Partners on the Microsoft side of the aisle are somewhat skeptical of such claims. If, as expected, Microsoft offers realtime links to just the most popular backend systems, it still will give enterprises leverage against their current vendors, they said. "Microsoft will blow the lid off this," said one mid-Atlantic partner.

But Brust cautioned that the pricing differential between Microsoft and non-Microsoft offerings may not be so clear cut. "One of the reasons [Microsoft] reporting services has been so successful is that the licensing for [Business Objects] Crystal Reports gets pretty expensive once you go beyond a small workgroup. However, even Microsoft reporting services licensing gets interesting. Right now you are only licensed to use it on the same box as SQL Server itself. If you want to distribute it, you need to pay for SQL Server on each box," Brust said.

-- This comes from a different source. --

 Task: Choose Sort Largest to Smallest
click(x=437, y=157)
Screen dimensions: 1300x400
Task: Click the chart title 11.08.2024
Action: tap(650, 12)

He and others maintained that volume licensing in big companies remains a mystery because so many vendors go off the price list. "Once you get to enterprise licensing, it's almost like it's mobbed up. Here's the price, but I like your face, so I'll give it to you for this discount, just don't tell," he said.

Whatever Microsoft ends up doing, realtime reporting remains a huge area of interest as companies seek to get a better picture of their inventories, their sales and other key data in time to act upon it productively.

"This is an interesting move [by Microsoft] because it would build atop Microsoft's enormous push for realtime anything with Live Communications Server and messaging," said Melanie Turek, vice president of Nemertes Research, Chicago. "I truly believe realtime data is very, very important and, as more people have instant messaging and can talk to each other right now, they'll start wondering why they can't get their data right now. This need for realtime data [distribution] will only grow."

Pat Langowski, director of strategic business for Tectura Northwest, a Seattle-based Microsoft partner concurred. "The first phase was to build the ERP system -- then you have a great big data jail. The second phase is getting that info out. But reporting is still tough. It's hard to understand the table structures and data. If you can get to a BI scenario that lets you just drill down into a map, or point an Excel spreadsheet at a [data] cube, that would be very valuable. And making that realtime data would be even more so."

As for the argument that Microsoft is late to the realtime reporting party, the mid-Atlantic solution provider scoffed. Microsoft comes in after it has studied market requirements and the competition. "It's like how they plan sidewalks in Princeton. They wait to see where the grass gets worn, then start paving," he said.

But Microsoft not only starts paving -- it also cuts prices, he said.